LAND BANK OF THE PHILIPPINES, PETITIONER, VS. MONTINOLA-ESCARILLA AND CO., INC., RESPONDENT.

R E S O L U T I O N

PERLAS-BERNABE, J.:

This Petition for Review on Certiorari[1] assails the August 18, 2006 Decision[2] and May 18, 2007 Resolution[3] of the Court of Appeals (CA) in     CA-G.R. SP No. 75133, which set aside the October 8, 2002 Decision[4] of the Regional Trial Court of Bayugan, Agusan del Sur, Branch 7 (RTC) and rendered a new judgment fixing the just compensation due to respondent at P4,615,194.00 and deleting the award of attorney's fees.

The Factual Antecedents

Respondent Montinola-Escarilla and Co., Inc. (MECO) is the owner of a parcel of agricultural land situated in Esperanza, Agusan del Sur covered by Original Certificate of Title (OCT) No. T-70, out of which 159.0881 hectares[5] (has.) were acquired by the government in 1995 under Republic Act (R.A.) No. 6657 (Comprehensive Agrarian Reform Law of 1988).

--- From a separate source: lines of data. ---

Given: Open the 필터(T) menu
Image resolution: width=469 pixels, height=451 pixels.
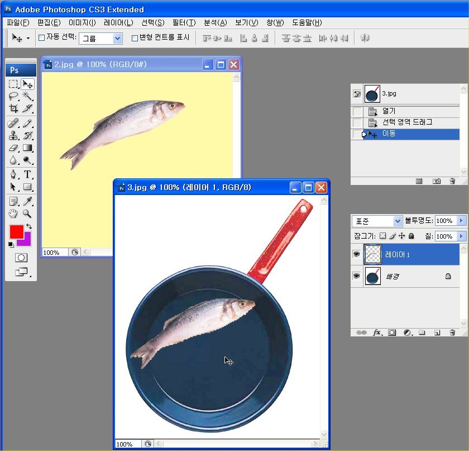Looking at the screenshot, I should pyautogui.click(x=184, y=23).
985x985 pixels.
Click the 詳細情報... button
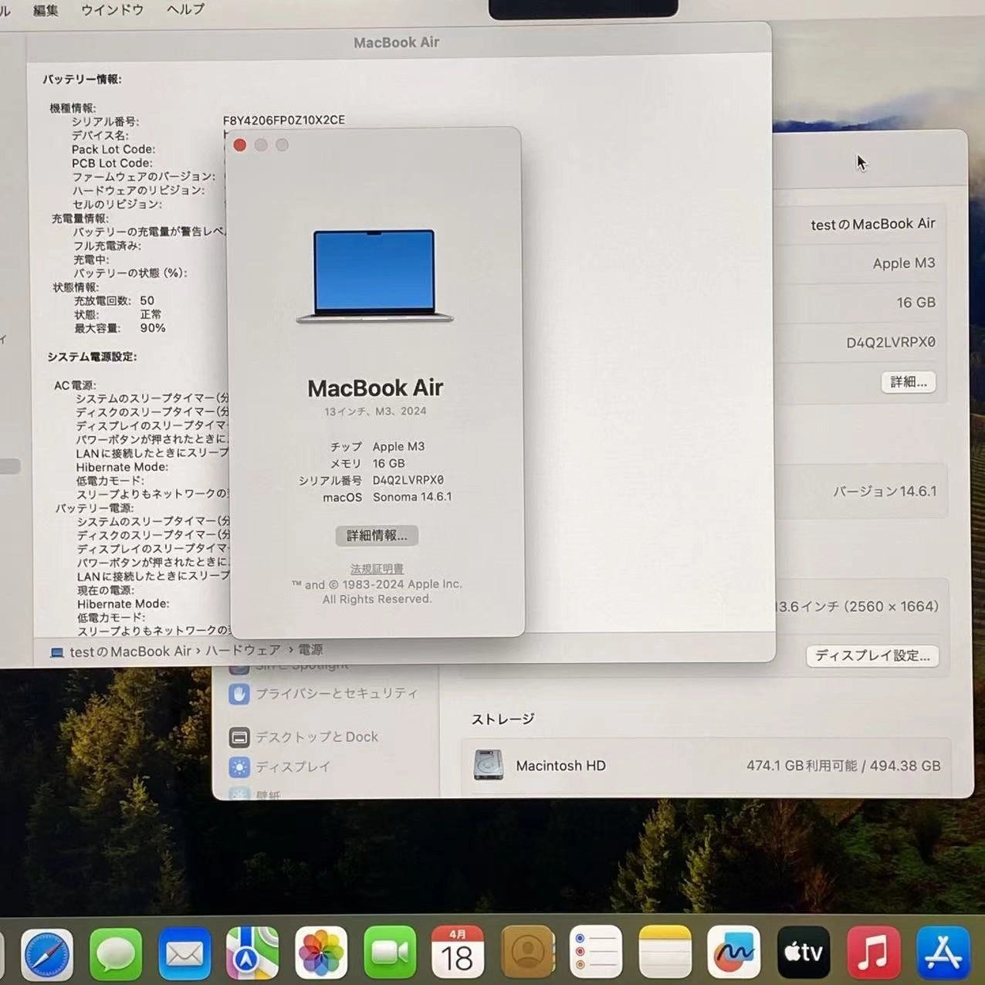(x=377, y=536)
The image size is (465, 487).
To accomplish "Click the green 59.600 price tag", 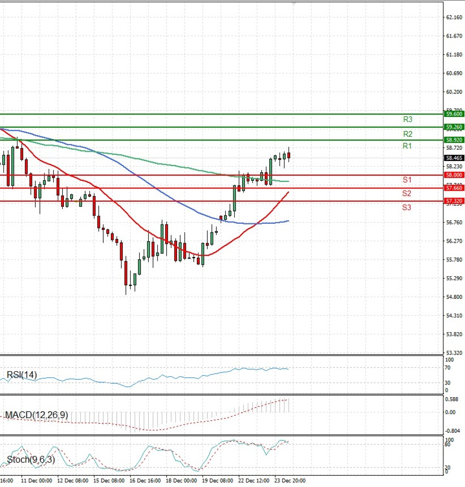I will pos(454,114).
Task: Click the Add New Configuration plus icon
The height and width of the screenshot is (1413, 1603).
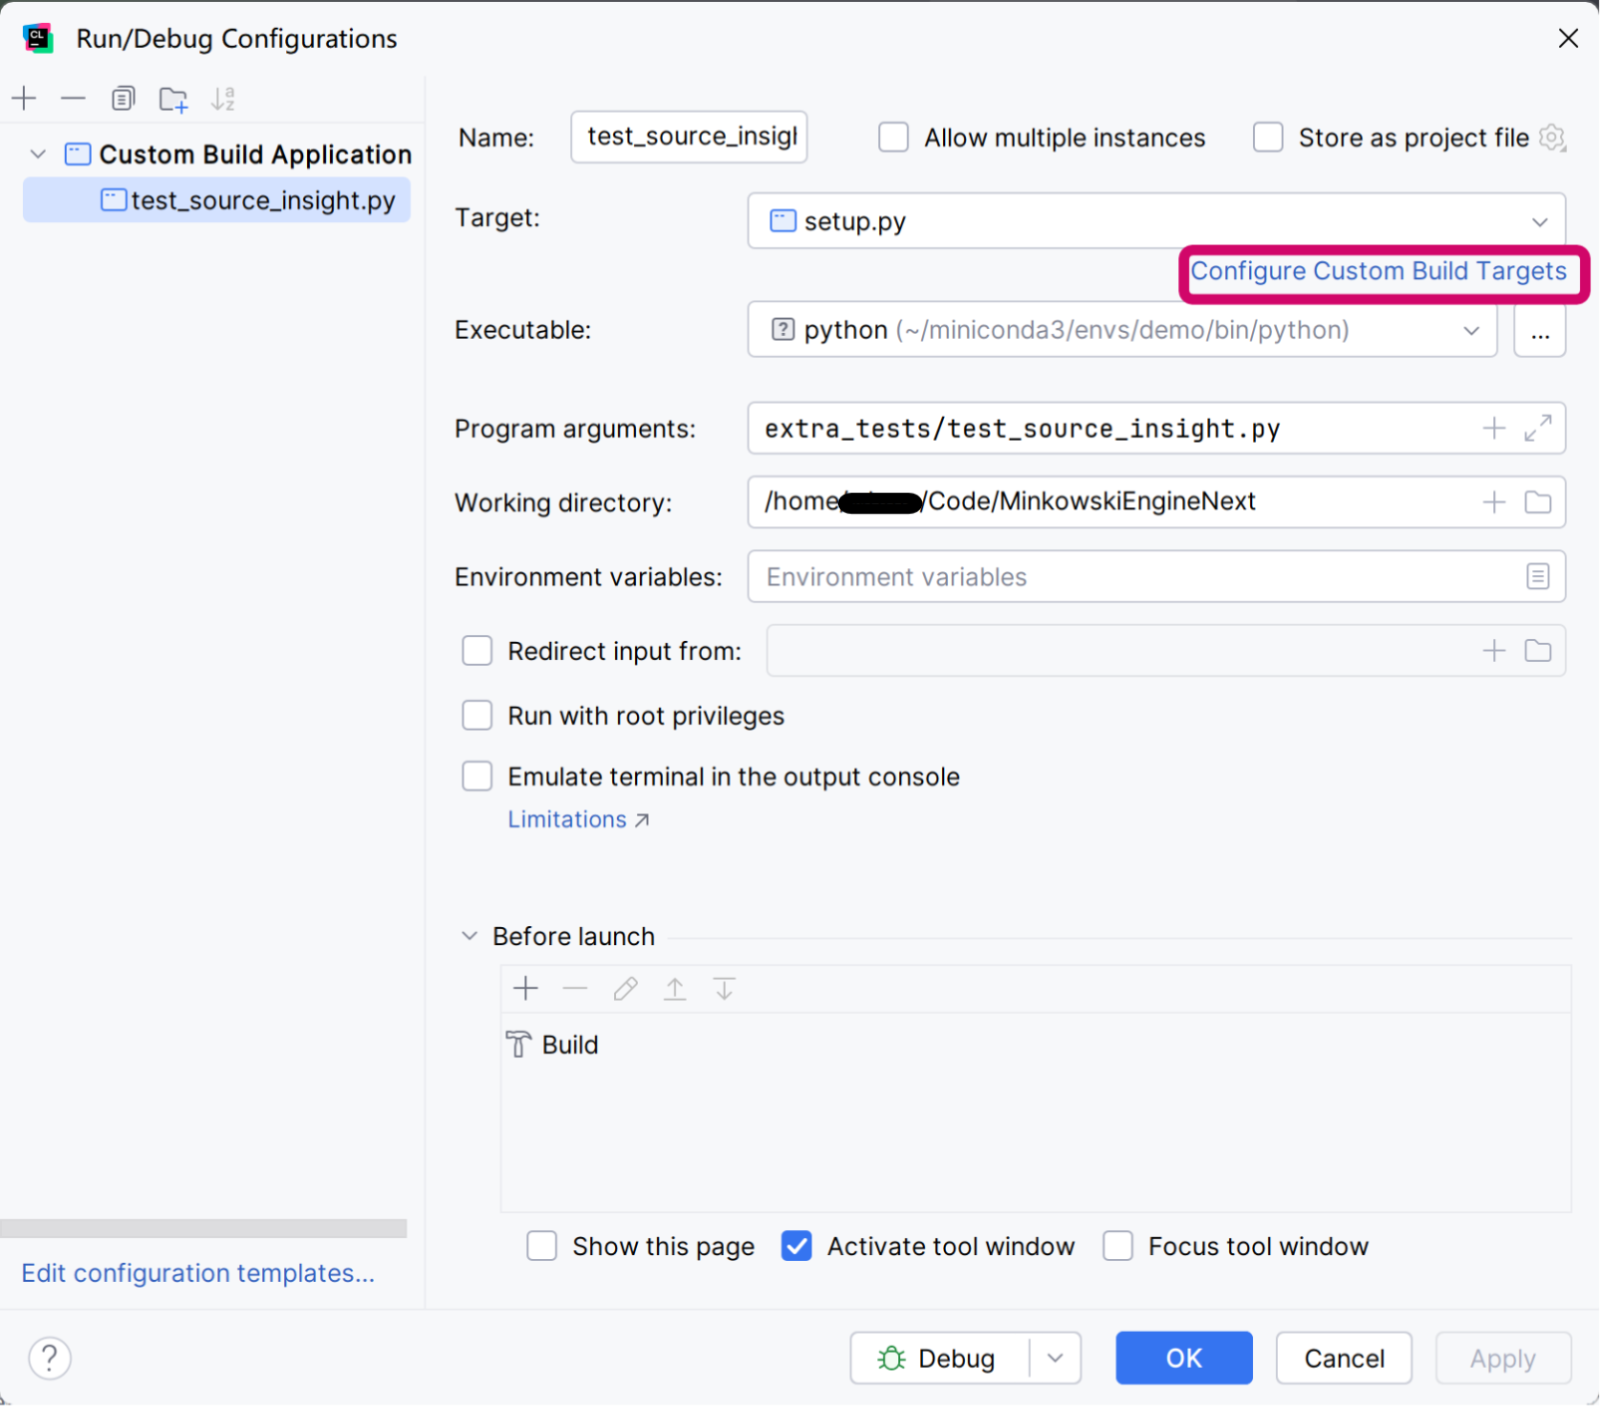Action: click(24, 99)
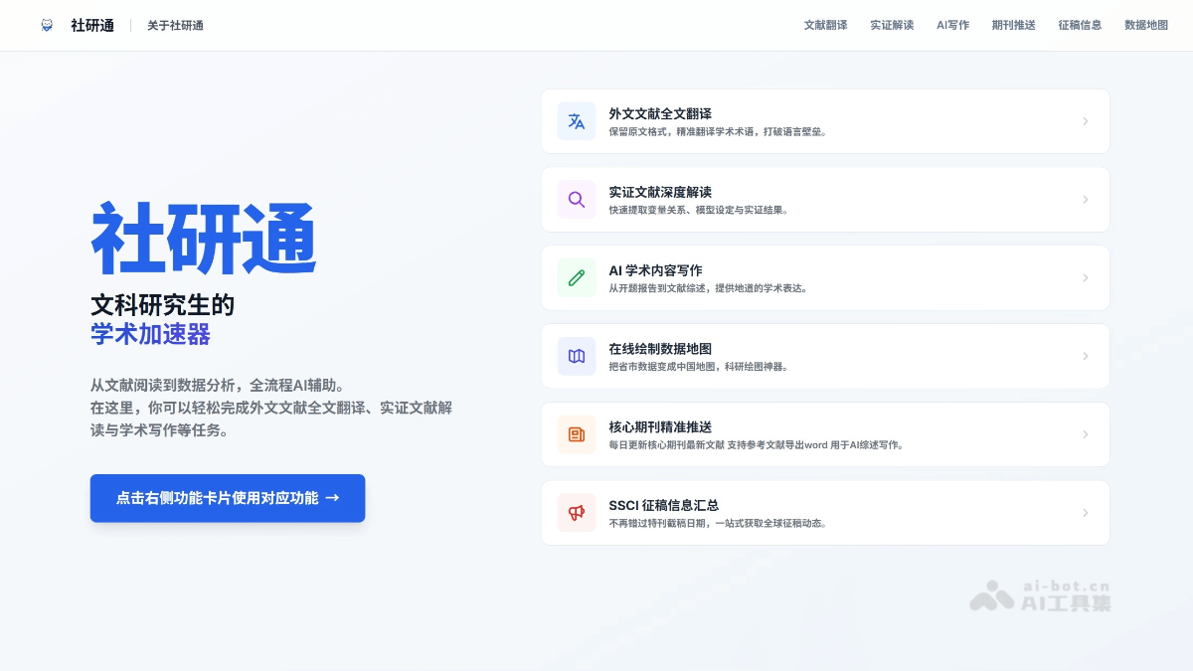Click the map icon for 在线绘制数据地图
1193x671 pixels.
pos(577,356)
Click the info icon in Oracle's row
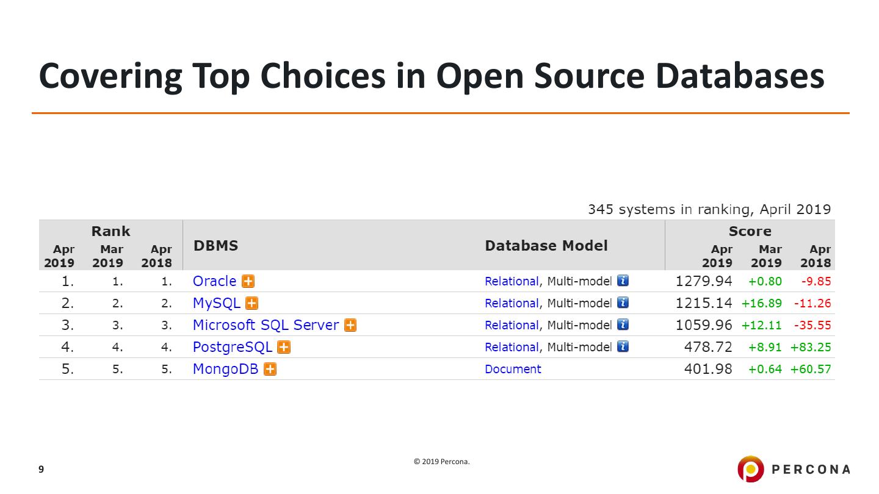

Petitioner Land Bank of the Philippines (LBP) initially valued the subject land at P823,204.08[6] but respondent rejected the valuation.  Pending summary administrative proceedings for determination of just compensation before the DAR Regional Agrarian Reform Adjudicator (RARAD),[7] MECO filed a complaint for determination of just compensation before the RTC, which constituted a four-member Board of Commissioners (Board of Commissioners) to evaluate and appraise the just compensation for the subject property covering 4.4825 has. of rainfed rice land and 154.6056 has. of idle land.[8]  Meanwhile, the RARAD rendered a Decision dated December 29, 1998 fixing the just compensation at P823,204.08.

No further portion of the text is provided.